Feedback connections from extrastriate cortex to primary visual cortex (V1) in the primate may provide 'top-down' information that plays a role in visual attention and object recognition. Our work in a rodent model of corticocortical circuitry demonstrates that feedback pathways synapse preferentially with pyramidal cells in V1 (Johnson and Burkhalter, 1996) and favor excitation over inhibition in cortical microcircuits (Shao and Burkhalter, 1996). To investigate the polysynaptic circuits activated by feedback inputs, we studied chains of neurons postsynaptic to feedback connections using a combination of axonal tract tracing and anterograde degeneration.

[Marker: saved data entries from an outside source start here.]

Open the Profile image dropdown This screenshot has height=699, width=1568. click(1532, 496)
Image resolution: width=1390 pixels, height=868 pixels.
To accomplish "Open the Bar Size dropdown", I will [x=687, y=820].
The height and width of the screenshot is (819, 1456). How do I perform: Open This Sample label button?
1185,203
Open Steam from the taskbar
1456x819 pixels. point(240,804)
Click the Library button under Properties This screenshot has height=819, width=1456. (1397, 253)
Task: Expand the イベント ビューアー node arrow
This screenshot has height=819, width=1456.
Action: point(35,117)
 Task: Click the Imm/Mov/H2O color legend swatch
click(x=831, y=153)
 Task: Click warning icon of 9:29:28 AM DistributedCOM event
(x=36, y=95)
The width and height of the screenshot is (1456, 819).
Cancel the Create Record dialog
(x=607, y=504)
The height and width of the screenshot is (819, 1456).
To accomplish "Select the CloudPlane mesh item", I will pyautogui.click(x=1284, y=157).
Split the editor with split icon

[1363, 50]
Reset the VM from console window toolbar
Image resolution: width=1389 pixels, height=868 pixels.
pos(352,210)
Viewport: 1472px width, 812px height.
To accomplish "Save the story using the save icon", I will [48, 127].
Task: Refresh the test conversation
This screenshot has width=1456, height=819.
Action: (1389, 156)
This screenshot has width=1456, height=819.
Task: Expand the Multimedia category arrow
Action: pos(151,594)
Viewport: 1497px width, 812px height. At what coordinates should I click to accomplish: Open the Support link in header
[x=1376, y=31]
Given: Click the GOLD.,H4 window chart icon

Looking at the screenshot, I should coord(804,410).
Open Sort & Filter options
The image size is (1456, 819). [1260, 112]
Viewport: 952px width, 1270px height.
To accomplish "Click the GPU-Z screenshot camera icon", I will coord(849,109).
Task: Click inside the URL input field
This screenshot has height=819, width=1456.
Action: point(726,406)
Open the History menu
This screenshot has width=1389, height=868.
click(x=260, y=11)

This approach enabled independent labeling of local collaterals of forward-projecting neurons in V1 and feedback connections from extrastriate lateromedial (LM) visual area to V1. Postaynaptic targets were identified in the electron microscope after retrograde transport of biotinylated dextran amine (BDA) to identify dendrites of forward-projecting neurons (i.e., from V1 to LM) and postembedding immunogold labeling to identify GABAergic interneurons. The results show that feedback connections provide strong monosynaptic input to forward-projecting neurons in V1. These neurons in turn make local connections that preferentially form synapses with other pyramidal cells (~97%), many of which were identified as forward- projecting neurons. This indicates that feedback pathways provide input directly to neurons which make the reciprocal forward connection, and that feedback-recipient forward-projecting neurons are strongly interconnected. The function of these excitatory networks within V1 may be to amplify feedback activity and provide a circuit for modulation of striate cortical activity by top-down influences.